EXERCISE DIRECTIONS: From the line with "1024x465 pixels." to the final line of the data below, please write out every line exactly, with no pictures.

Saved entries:
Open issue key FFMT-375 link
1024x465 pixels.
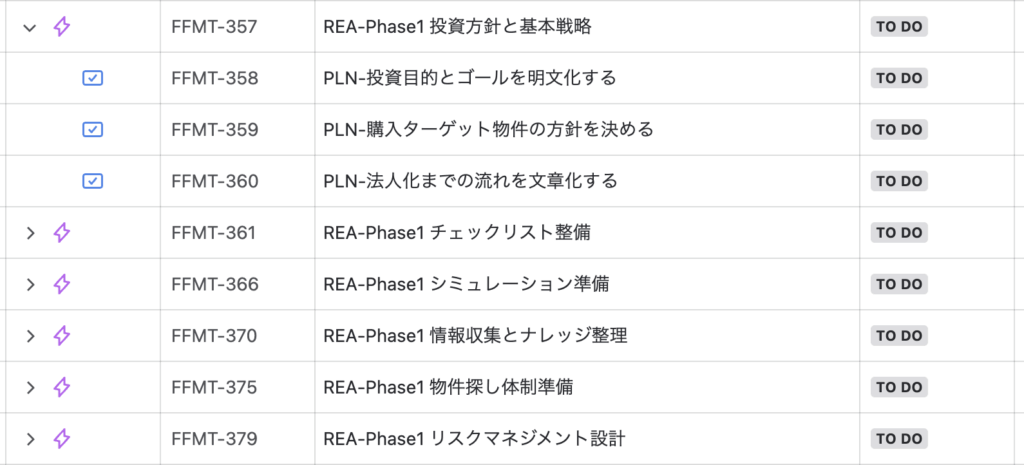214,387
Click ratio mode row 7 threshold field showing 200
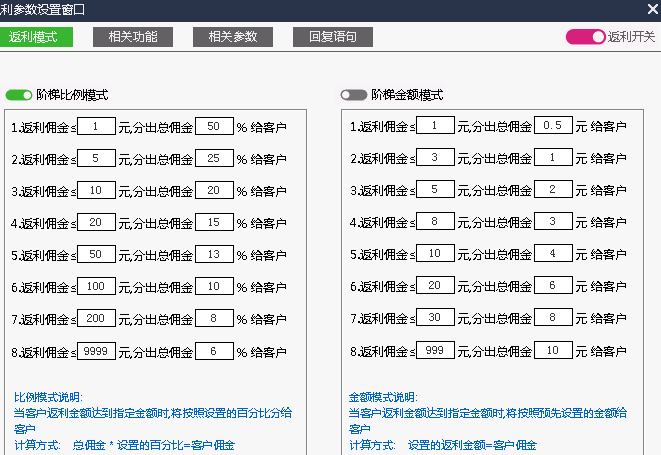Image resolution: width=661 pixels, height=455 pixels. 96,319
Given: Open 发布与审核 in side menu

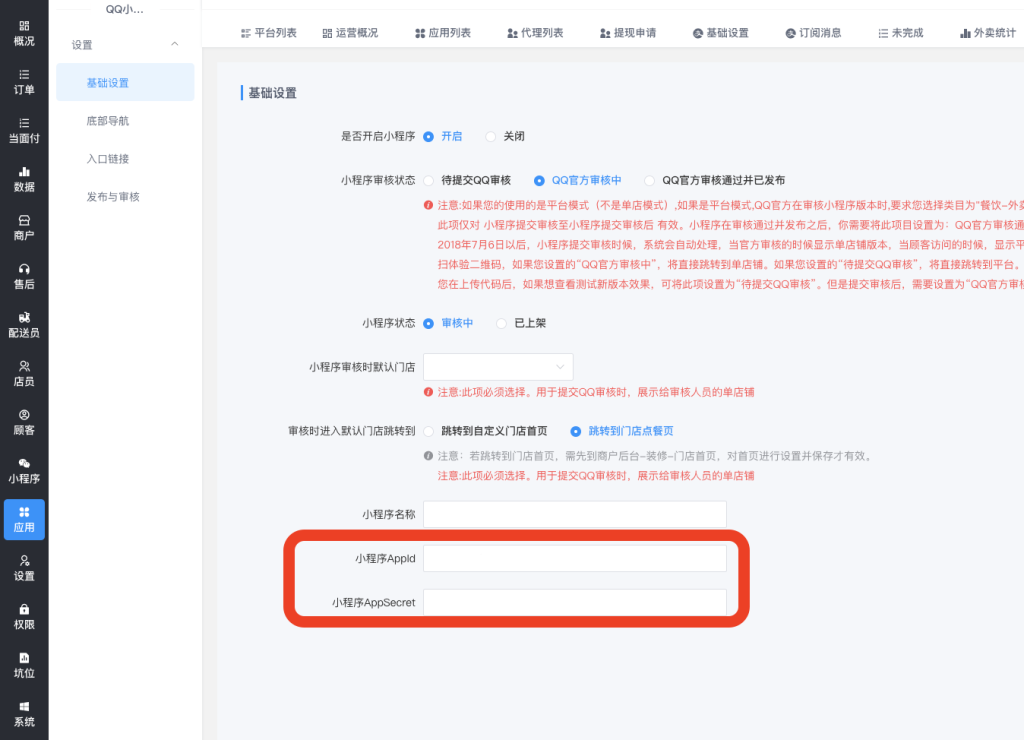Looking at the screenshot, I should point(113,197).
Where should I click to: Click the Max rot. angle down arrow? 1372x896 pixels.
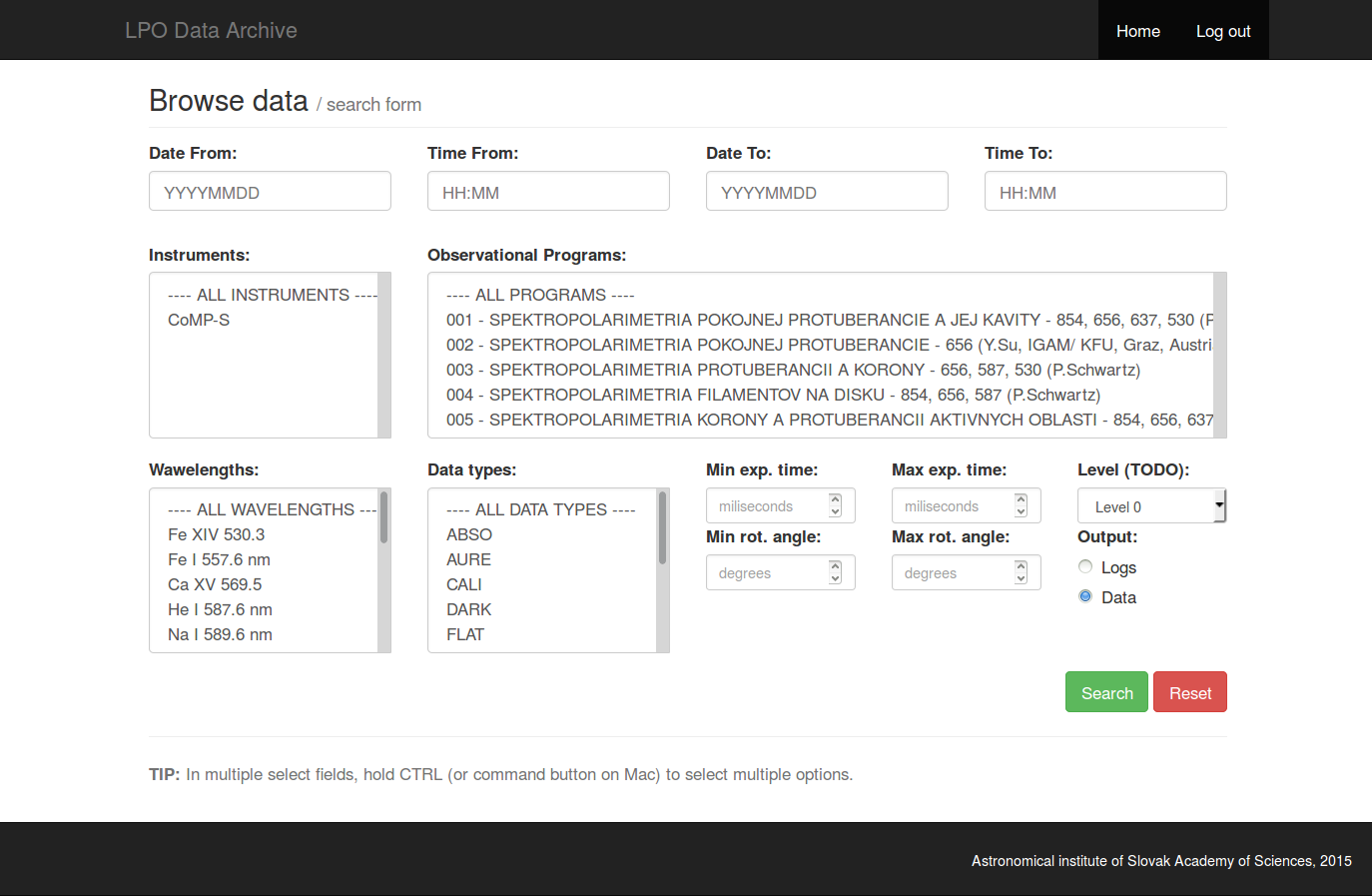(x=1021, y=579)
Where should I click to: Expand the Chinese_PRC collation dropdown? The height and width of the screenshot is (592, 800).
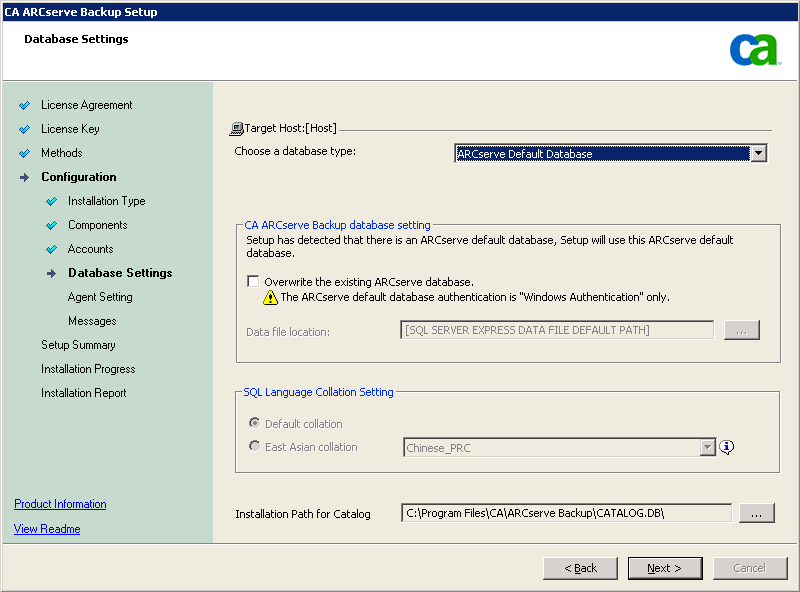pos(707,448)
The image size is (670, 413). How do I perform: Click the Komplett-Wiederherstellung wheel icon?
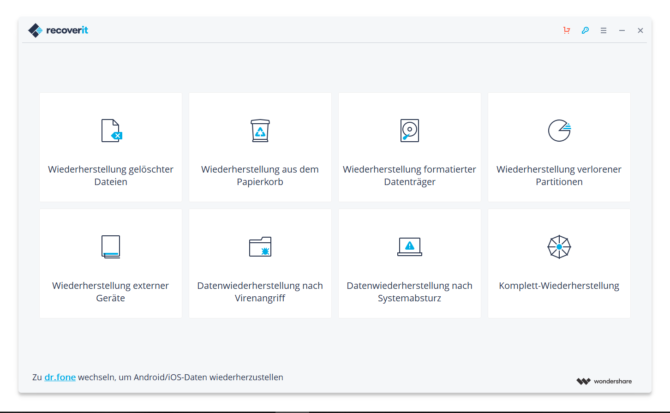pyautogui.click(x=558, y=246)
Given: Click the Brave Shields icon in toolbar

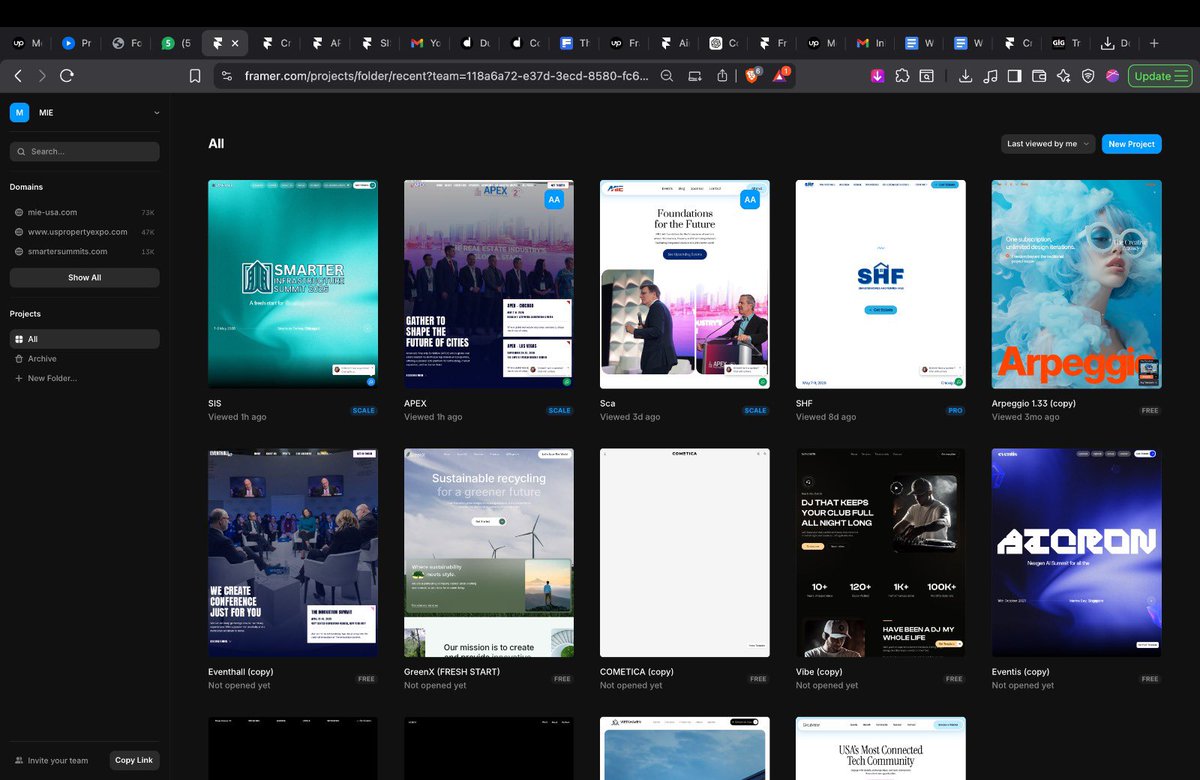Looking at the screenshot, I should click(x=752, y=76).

RESPONSE:
1024x465 pixels.
214,387
Click ratio mode row 7 threshold field showing 200
Image resolution: width=661 pixels, height=455 pixels. 96,319
Given: Open 发布与审核 in side menu

Looking at the screenshot, I should point(113,197).
Where should I click to: Click the Max rot. angle down arrow? 1372x896 pixels.
(x=1021, y=579)
Where should I click to: Expand the Chinese_PRC collation dropdown? The height and width of the screenshot is (592, 800).
pos(707,448)
The image size is (670, 413). How do I perform: Click the Komplett-Wiederherstellung wheel icon?
pyautogui.click(x=558, y=246)
Given: Click the Brave Shields icon in toolbar

Looking at the screenshot, I should click(x=752, y=76).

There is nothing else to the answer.